The notation in this question is very hard to follow. In defining the Fisher matrix it seems the indices $$i$$ and $$j$$ label parameters, but in the $$\chi^2$$ likelihood the index $$i$$ is labeling data samples. And it is not at all clear what the underlying data or model are supposed to be.

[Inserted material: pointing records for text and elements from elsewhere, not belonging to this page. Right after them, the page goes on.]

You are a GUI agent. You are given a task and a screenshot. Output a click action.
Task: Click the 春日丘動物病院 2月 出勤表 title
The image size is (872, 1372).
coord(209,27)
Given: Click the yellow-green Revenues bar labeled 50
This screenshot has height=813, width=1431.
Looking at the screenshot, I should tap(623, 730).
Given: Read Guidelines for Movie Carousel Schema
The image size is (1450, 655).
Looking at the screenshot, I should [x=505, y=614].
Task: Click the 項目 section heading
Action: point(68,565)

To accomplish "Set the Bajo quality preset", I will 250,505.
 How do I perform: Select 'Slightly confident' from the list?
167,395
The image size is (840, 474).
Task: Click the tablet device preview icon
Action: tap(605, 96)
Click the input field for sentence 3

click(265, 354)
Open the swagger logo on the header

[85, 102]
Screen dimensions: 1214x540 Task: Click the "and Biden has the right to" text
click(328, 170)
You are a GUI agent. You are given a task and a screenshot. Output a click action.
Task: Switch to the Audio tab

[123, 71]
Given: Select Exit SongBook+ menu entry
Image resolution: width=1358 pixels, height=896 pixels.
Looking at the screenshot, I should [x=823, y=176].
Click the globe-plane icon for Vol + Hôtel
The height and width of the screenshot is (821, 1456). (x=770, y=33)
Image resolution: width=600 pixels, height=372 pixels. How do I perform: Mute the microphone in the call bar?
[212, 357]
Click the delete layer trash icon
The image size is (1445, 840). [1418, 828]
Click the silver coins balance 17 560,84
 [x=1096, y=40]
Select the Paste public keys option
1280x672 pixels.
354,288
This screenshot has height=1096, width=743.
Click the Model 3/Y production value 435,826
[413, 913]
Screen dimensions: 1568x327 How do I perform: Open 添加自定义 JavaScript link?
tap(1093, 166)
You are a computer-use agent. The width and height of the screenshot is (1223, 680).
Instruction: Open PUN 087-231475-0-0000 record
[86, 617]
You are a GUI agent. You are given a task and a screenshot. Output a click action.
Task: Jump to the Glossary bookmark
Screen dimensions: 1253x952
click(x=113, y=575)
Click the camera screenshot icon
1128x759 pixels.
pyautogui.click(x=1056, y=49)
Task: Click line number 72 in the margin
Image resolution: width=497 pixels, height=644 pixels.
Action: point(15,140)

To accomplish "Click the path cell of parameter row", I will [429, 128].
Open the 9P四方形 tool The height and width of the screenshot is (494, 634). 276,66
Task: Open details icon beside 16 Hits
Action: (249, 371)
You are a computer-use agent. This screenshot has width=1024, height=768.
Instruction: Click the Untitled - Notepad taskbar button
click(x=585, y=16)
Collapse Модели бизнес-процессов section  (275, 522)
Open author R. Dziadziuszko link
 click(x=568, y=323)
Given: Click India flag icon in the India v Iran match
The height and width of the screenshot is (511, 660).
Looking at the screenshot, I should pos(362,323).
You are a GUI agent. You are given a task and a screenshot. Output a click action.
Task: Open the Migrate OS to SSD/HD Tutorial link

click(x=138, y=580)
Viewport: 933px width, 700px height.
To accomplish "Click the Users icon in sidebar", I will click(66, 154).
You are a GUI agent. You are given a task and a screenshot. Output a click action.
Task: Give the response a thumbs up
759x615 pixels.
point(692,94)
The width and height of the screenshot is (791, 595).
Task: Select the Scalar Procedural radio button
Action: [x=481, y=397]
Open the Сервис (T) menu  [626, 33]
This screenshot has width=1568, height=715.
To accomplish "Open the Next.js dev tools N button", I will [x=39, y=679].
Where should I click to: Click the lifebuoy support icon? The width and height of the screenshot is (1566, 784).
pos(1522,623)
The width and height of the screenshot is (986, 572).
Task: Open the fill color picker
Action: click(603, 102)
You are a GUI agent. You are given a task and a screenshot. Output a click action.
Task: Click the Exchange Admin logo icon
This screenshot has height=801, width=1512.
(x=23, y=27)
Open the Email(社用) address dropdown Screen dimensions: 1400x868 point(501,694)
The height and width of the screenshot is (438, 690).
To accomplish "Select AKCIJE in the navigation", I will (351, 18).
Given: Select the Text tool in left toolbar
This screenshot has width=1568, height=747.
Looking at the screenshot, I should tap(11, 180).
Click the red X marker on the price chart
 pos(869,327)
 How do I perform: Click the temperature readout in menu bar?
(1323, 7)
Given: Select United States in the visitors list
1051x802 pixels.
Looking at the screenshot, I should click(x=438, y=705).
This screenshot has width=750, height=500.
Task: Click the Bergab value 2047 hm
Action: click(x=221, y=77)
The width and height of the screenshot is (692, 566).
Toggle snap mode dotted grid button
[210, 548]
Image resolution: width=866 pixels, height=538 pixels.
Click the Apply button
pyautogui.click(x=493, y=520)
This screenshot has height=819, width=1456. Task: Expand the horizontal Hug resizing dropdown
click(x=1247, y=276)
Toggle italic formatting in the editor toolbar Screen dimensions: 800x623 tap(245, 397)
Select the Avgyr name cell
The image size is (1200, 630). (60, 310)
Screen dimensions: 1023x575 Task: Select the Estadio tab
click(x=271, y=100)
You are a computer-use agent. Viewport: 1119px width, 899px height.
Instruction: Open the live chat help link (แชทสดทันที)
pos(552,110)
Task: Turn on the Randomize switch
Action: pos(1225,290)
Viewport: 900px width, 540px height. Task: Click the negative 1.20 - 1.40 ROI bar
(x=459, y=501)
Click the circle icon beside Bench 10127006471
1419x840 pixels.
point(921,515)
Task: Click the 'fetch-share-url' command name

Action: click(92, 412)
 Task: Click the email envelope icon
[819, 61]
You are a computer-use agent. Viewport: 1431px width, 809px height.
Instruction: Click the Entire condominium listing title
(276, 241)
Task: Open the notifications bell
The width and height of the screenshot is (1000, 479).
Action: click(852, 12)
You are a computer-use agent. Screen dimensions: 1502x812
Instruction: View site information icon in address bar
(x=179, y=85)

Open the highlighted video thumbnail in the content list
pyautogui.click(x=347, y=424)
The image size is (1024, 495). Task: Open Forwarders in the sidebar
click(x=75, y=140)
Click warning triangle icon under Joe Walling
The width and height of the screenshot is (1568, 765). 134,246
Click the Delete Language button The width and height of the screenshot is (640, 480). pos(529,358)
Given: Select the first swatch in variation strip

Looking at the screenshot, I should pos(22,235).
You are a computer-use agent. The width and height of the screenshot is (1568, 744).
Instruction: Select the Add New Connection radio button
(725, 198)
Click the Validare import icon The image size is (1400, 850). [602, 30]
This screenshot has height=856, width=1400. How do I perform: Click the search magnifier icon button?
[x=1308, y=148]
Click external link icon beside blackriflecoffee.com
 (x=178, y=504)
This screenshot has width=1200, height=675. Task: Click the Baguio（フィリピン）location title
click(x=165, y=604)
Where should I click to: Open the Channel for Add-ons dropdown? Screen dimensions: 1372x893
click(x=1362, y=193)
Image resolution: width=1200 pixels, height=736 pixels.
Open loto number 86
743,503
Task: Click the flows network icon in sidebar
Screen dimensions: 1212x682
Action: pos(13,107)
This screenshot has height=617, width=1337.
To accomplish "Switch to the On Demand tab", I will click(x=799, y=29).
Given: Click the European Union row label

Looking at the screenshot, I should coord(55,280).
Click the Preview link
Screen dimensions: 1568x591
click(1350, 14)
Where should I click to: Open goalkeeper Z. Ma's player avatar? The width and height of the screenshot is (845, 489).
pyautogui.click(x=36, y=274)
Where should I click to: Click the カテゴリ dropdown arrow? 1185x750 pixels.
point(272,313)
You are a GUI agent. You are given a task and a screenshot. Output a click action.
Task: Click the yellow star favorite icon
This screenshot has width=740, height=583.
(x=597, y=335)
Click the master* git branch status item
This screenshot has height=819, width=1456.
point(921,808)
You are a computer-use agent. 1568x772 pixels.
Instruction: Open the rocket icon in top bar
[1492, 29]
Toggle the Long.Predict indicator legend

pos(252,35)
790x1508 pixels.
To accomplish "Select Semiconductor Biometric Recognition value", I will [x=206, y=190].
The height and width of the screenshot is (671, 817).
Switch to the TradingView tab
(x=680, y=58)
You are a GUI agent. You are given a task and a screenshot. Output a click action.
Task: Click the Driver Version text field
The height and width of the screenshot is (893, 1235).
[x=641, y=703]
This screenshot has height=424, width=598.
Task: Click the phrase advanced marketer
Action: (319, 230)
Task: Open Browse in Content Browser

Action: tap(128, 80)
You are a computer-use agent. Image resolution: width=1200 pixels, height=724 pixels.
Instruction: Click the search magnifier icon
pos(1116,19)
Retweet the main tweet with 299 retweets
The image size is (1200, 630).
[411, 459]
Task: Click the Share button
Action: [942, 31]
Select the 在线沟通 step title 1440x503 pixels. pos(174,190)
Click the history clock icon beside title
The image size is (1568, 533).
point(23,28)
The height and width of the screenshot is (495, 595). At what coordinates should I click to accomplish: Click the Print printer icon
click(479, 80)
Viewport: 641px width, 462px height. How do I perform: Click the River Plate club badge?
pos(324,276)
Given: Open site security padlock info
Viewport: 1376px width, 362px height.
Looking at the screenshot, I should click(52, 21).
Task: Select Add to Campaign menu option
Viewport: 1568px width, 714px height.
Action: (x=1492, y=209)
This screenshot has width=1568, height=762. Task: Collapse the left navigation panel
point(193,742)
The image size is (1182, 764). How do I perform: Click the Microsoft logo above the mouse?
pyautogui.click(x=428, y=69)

Nevertheless, given a choice between Eq 3 and 7, I think the answer is pretty clearly that Eq 3 is correct. Eq 3 represents a case where you use $$n$$ data points to measure 1 parameter $$\mu$$ and its uncertainty $$\sigma$$. In Eq 7, you are fitting $$n$$ parameters, plus uncertainty, to $$n$$ data samples (I'm assuming each data sample $$x_i$$ is a single number). I can't imagine a scenario where this is a meaningful thing to do. You would surely be overfitting your data set. I also hope you agree it would be hard to trust an uncertainty estimate of a parameter based on fitting that parameter to a single data point.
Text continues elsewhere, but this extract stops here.